「儲からない」農業企業が絶対気づかない視点 今春から参入加速、頭を使わなきゃ勝てない
「どうせ、2~3年も続かないだろう。すぐにここを出て行くことになるよ」
熊本の農家Aさんは、この春から農業への参入で地元にやってくる予定のB社に対して冷ややかです。Aさんが農業に従事している地方に限りませんが、全国でこれまでも多くの企業が農業に参入しながら、数年で撤退に追い込まれた例は枚挙にいとまがありません。Aさんの厳しい発言は、そんな現実を知っているからこそです。
約1500社――。2009年に農地法が一部改正されて約6年で、新たに農業へ参入した企業の数です。
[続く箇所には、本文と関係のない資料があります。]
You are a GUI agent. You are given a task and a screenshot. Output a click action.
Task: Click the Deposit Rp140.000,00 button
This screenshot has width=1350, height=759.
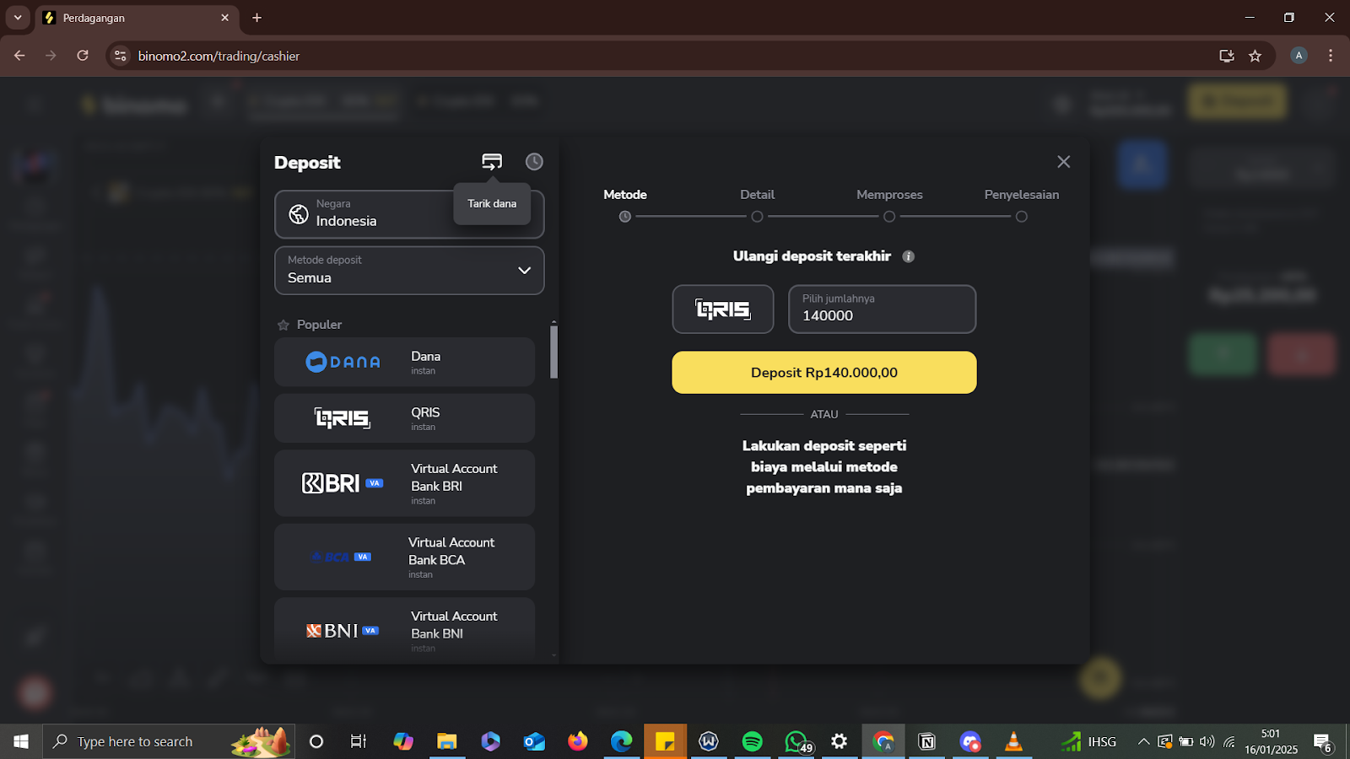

農林水産省によれば、旧制度下における農業への参入企業数は約7年で436社にすぎませんでしたが、2015年6月末には1898社に達し、5年前の4倍以上に成長しました。
戦後初の農地法改定で、それまでの「農家の農家による農家のための農業」の時代から、誰でも農業にかかわることができるような「パブリックな農業」の時代へと大転換しました。そして、「農業は儲かる」と踏んで、この世界に入ってくる企業が激増してきたのです。
企業の農業参入がさらに加速
その企業の農業参入が、今年4月からさらに加速する見込みです。農地法のさらなる改正により、これまで農業を始めようとする企業にとって足かせとなっていた農業事業における議決権要件、役員の農作業従事要件などが大幅に「見直し」されます。
具体的には、今までは議決権の4分の1以下だった構成員に占める農業者以外の割合が、同2分の1未満まで認められます。さらに、これまでは役員、理事等の過半数の者が省令規定日数以上まで農作業に従事しなければなりませんでしたが、この条件を満たす者が1人以上でいいようになります。
とはいえ、そのブームに乗っかって農業への参入を企てているB社を、Aさんが懐疑的に見ているように、農業に参入するには農業技術や土づくりなど「農」のスキルが必要で、実際に新規農業に参入した企業でも成功している企業はあまり聞かないのが実情です。